Zur  jüngsten Abteilung des Sportvereins zählen unsere Volleyballmädchen. Ermöglicht wurde die Gründung natürlich erst mit der Nutzung der neuen Turnhalle, welche im März 2000 fertiggestellt wurde. Der Bau der gemeindlichen Schulturnhalle war für den Sportverein von besonderer Bedeutung. Der Gemeinde Surberg  müssen wir dankbar sein, dass wir diese tolle Halle nach dem Schulsport unentgeltlich nutzen können. Seither konnte das sportliche Angebot im Verein erweitert werden und trägt dazu bei, dass die große Mitgliederzahl gehalten werden kann.

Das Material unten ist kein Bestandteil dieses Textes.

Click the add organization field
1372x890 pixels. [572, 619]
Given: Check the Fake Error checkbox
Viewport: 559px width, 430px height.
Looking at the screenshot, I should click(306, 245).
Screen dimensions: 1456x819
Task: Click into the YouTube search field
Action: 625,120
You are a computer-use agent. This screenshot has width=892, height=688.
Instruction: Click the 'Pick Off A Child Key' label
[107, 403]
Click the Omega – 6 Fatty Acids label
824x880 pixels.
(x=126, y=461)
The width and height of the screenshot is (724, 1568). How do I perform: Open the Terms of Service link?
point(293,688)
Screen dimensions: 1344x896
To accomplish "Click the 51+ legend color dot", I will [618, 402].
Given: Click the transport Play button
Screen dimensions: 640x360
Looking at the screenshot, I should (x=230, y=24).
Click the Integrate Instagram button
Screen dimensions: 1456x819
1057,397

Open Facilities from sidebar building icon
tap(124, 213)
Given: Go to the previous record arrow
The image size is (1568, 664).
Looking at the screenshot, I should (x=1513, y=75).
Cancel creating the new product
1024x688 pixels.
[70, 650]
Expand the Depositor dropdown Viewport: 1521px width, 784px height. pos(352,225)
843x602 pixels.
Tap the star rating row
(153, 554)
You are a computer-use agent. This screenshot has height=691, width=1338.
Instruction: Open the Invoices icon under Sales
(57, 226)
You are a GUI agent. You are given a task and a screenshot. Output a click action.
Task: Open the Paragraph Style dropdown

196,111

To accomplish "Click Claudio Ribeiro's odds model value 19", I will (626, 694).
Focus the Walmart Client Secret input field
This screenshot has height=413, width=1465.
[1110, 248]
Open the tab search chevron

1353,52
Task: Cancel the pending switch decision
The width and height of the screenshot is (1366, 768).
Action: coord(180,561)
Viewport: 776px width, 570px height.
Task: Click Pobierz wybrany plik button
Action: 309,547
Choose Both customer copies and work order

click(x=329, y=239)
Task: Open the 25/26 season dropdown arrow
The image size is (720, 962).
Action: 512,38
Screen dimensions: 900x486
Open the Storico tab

In der ehemaligen kleinen Halle im Untergeschoss des Sportheimes konnten  im Jahre 2001 die Schießstände des Schützenvereins Eichengrün ausgebildet werden. Einmal jährlich findet das traditionelle Gemeindeschießen in diesen Räumen statt. Der Schützenverein ergänzt somit das Angebot des Sportvereins in der Gemeinde.

Der Sportverein Surberg kann heute in 7 Abteilungen Sport für Jung und Alt anbieten. Zudem wird Eltern-Kind-Turnen sowie  Kinder- und Mädchenturnen organisiert.